One surprising finding was that there was only partial diagnostic overlap between disruptive mood dysregulation and severe mood dysregulation. A previous study examined the prevalence of severe mood dysregulation in one of the school-age cohorts. Since the disruptive mood dysregulation criteria were based on those for severe mood dysregulation, except for the elimination of symptoms of hyperarousal, one would expect a high degree of overlap. However, only 39% of youths with severe mood dysregulation also met criteria for disruptive mood dysregulation, which calls into question the degree to which data from samples of youths with severe mood dysregulation directly apply to the disruptive mood dysregulation diagnosis.
The article from Copeland et al. sheds some light on how disruptive mood dysregulation disorder might function as a diagnosis. When applied to epidemiological samples, this disorder has a low cross-sectional prevalence and identifies youths who are generally impaired and have high rates of comorbid internalizing and externalizing disorders. However, the prevalence rate is highly contingent on the temporal diagnostic criteria, as the symptoms are quite common, especially in preschool children. It will be important to examine the longitudinal course of youths with disruptive mood dysregulation in these and other samples, as the cumulative prevalence of the disorder rose substantially over repeated assessments.

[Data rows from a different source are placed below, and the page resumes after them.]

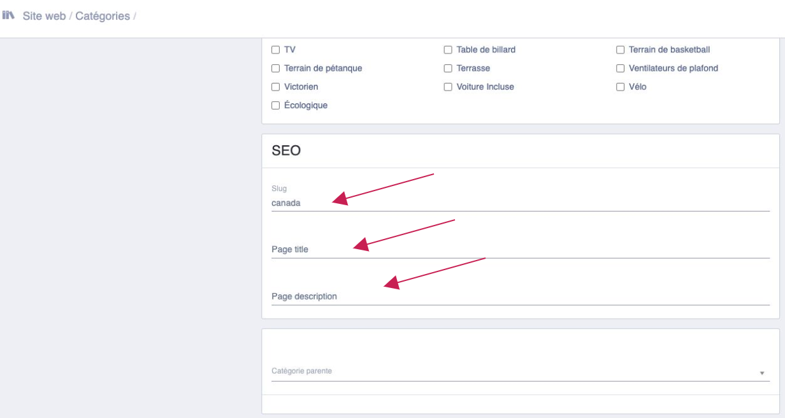Click the Catégorie parente dropdown arrow

pos(762,373)
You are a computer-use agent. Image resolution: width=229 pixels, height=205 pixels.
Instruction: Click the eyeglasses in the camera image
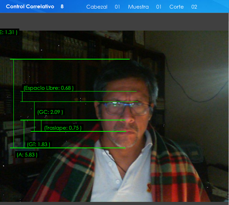[126, 108]
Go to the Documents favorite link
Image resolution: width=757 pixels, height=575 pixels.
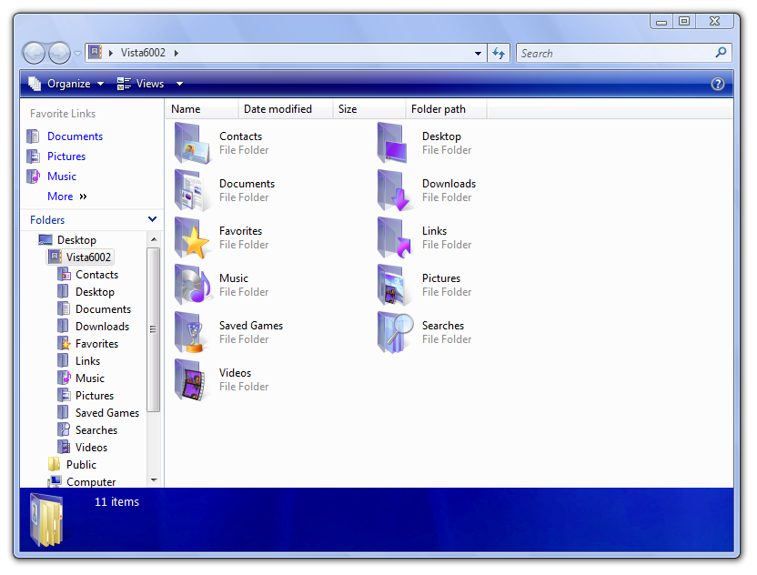pyautogui.click(x=75, y=136)

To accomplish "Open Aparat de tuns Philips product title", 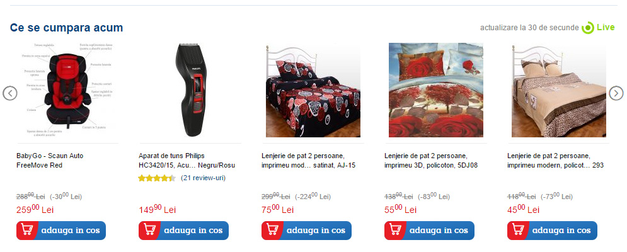I will (187, 161).
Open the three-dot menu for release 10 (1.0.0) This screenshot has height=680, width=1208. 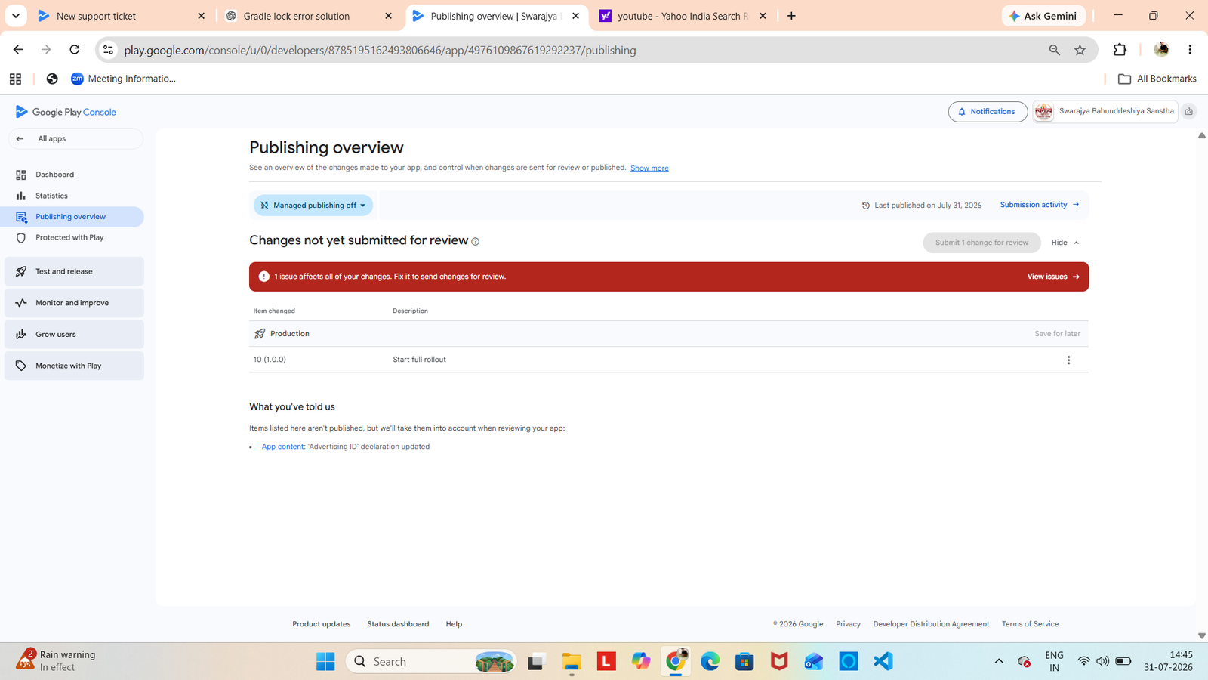[1068, 360]
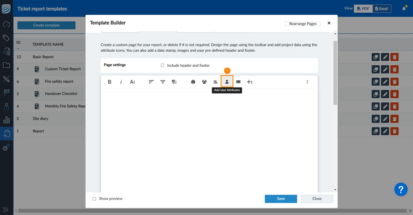The height and width of the screenshot is (215, 413).
Task: Open the font size options
Action: tap(132, 82)
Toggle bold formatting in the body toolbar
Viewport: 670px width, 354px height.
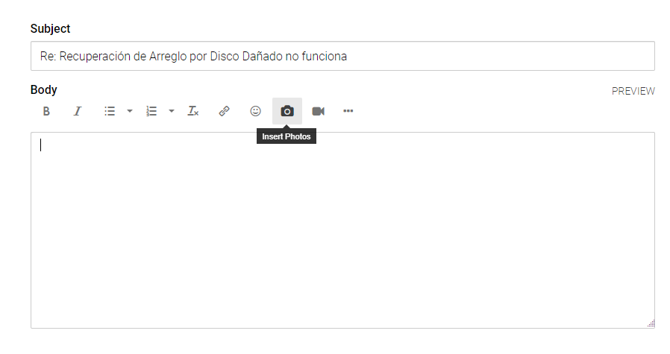pos(46,112)
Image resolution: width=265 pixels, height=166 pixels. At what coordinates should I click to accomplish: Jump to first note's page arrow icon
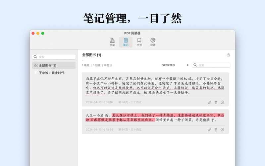click(x=222, y=102)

Disruptive mood dysregulation disorder will be included as a diagnosis in the body of DSM-5 rather than in the appendix as criteria for further study. The research of Copeland and colleagues highlights the importance of the disruptive mood dysregulation phenotype, but it also raises some concerns about the validity of the diagnosis.
Regardless of where one stands on the issue of including the disorder in DSM-5, it is clear that the field can benefit from more developmental research on severe anger outbursts and chronic irritability. Children and adolescents who have persistent, explosive irritability and anger are highly impaired, and outbursts of rage are a frequent precipitant of inpatient hospitalization (7). It is imperative for clinicians to search for potential causes of severe irritability in an individual child, whether it be psychosocial stressors, history of maltreatment, family conflict, learning or communication disorders, other axis I psychiatric disorders, or some combination of these or other factors. Although effective treatment of underlying mood, anxiety, autism spectrum, or behavioral disorders can result in substantial improvements, significant numbers of these youths do not respond adequately to existing therapies. For many of these poor responders, the severity of the anger appears to be far out of proportion to any contributing psychosocial factors, and our current diagnostic system does not have a good place for them. One can conclude that at this time, not enough scientific data about these kids are available to create a new diagnosis. However, we should all agree on the vital importance of this problem and the need to expand our efforts to better understand the complex construct of irritability so that we can improve the assessment, diagnosis, and treatment of some of our sickest children.